We must first address the school district’s contention that this case is moot because Adam received a special education diploma from the Shrine School and because Adam’s parents removed him from the Memphis City Schools. The district court correctly held that Adam’s receipt of a special education diploma does not moot this case. 34 C.F.R. § 300.122(a)(3)(ii). The district court did not address the question of whether the case is moot for other reasons.

At oral argument, Adam’s counsel-partly in response to the mootness claim-indicated that Adam is currently attending a state-run vocational program, and that he is now reading at an eighth grade level. Those facts are not of record, but if the latter fact is accurate, it lends support to Adam’s parents’ contention that despite his learning disabilities, Adam has greater ability than was acknowledged by the school district or reflected in the Individualized Education Programs (“IEPs”) provided for him. We recognize that the burden is on the parents to prove by a preponderance of the evidence that the IEPs are inadequate, Renner v. Bd. of Educ. of the Pub. Schs. of Ann Arbor, 185 F.3d 635, 642 (6th Cir. 1999), and we have some sympathy with the school district’s contention that in this case, the evidence presented by Adam’s parents was not particularly helpful in demonstrating whether Adam’s capabilities are as extensive as his parents claim. The intended beneficiary of the IDEA, however, is not the parents of the individual with a disability, but that individual himself. And here, the record does contain some evidence-notably the testimony of Betty Pulley, Adam’s math teacher-that Adam has been capable of progressing beyond that which was called for in the IEPs. It further appears from the record that when he failed to make even that progress in any given year, the school district did not recommend, let alone adopt or implement, any approaches to his instruction different from those already demonstrated to have failed.

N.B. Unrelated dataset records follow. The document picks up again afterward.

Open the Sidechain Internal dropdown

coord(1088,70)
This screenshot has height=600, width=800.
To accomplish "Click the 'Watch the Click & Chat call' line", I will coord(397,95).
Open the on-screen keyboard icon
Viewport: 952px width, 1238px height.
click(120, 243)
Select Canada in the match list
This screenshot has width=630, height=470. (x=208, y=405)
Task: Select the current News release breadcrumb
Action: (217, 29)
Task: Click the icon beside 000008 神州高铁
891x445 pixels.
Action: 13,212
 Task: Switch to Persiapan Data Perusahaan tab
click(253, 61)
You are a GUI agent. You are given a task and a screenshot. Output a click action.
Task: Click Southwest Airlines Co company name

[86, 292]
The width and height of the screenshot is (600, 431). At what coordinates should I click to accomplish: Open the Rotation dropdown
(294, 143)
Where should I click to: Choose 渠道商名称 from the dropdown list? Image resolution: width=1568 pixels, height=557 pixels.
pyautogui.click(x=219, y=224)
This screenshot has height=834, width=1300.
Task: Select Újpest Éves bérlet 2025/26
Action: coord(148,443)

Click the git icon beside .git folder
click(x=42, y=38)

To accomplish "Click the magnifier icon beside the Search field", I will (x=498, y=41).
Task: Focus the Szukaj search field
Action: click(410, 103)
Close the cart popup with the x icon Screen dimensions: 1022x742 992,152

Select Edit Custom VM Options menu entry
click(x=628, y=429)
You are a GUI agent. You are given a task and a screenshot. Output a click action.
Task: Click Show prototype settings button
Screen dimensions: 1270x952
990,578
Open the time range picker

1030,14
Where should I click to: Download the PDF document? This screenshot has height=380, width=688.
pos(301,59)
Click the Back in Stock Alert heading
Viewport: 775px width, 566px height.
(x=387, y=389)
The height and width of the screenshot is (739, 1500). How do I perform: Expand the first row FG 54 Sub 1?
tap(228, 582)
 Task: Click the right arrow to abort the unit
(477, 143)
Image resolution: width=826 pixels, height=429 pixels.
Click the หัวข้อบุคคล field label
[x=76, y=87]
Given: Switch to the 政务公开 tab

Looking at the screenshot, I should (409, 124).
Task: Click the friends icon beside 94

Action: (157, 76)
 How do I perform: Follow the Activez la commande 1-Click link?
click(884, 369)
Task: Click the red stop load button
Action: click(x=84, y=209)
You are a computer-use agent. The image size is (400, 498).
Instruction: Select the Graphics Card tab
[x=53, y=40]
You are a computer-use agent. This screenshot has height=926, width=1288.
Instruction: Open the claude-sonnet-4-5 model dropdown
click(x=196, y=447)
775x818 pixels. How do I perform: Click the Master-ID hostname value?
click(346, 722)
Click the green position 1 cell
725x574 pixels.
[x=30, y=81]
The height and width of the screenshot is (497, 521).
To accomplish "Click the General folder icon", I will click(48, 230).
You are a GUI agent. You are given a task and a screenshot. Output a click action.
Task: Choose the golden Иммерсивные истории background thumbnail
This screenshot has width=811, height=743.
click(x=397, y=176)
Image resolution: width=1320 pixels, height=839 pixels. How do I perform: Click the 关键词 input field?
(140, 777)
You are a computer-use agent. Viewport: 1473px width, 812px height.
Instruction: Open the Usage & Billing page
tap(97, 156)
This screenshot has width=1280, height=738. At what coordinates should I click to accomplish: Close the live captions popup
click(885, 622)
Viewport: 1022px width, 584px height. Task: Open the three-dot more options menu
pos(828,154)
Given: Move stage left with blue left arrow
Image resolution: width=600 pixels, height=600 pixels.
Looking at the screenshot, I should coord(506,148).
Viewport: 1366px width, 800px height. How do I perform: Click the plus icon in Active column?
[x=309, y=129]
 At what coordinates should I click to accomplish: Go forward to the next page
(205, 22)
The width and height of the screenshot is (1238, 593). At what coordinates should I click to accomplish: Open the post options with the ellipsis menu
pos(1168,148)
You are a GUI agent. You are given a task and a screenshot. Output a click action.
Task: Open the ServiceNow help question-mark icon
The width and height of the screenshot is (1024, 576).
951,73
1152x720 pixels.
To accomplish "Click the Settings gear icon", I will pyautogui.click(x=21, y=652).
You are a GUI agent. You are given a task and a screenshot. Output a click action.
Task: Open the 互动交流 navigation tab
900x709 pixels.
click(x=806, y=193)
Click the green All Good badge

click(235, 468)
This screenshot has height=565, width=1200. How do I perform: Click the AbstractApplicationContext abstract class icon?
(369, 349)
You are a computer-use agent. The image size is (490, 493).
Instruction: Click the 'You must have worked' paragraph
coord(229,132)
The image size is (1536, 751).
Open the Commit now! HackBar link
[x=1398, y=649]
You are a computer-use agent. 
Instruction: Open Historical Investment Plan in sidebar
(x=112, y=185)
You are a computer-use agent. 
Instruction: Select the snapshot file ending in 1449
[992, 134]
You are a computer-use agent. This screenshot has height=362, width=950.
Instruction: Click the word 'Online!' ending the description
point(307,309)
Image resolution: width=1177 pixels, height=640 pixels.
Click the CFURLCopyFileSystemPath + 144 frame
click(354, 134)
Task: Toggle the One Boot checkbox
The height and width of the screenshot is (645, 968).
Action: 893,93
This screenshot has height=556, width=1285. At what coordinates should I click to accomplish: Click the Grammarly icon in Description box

Whether this case is moot because Adam has been withdrawn from the Memphis City Schools is a jurisdictional issue that must be determined before we may review the merits of the case. After carefully reviewing the parties’ briefs and the record, and after considering the additional claims made at oral argument, we conclude that we are not in a position to determine whether the case is moot. We must therefore remand the case to the district court, with instructions that, pursuant to 20 U.S.C. § 1415(i)(2)-which broadly provides that a district court may hear additional evidence if so requested-that court consider whatever additional evidence is necessary to determine, both factually and legally, whether the school district is correct in its assertion at oral argument that Adam’s removal from the Memphis City Schools moots this case.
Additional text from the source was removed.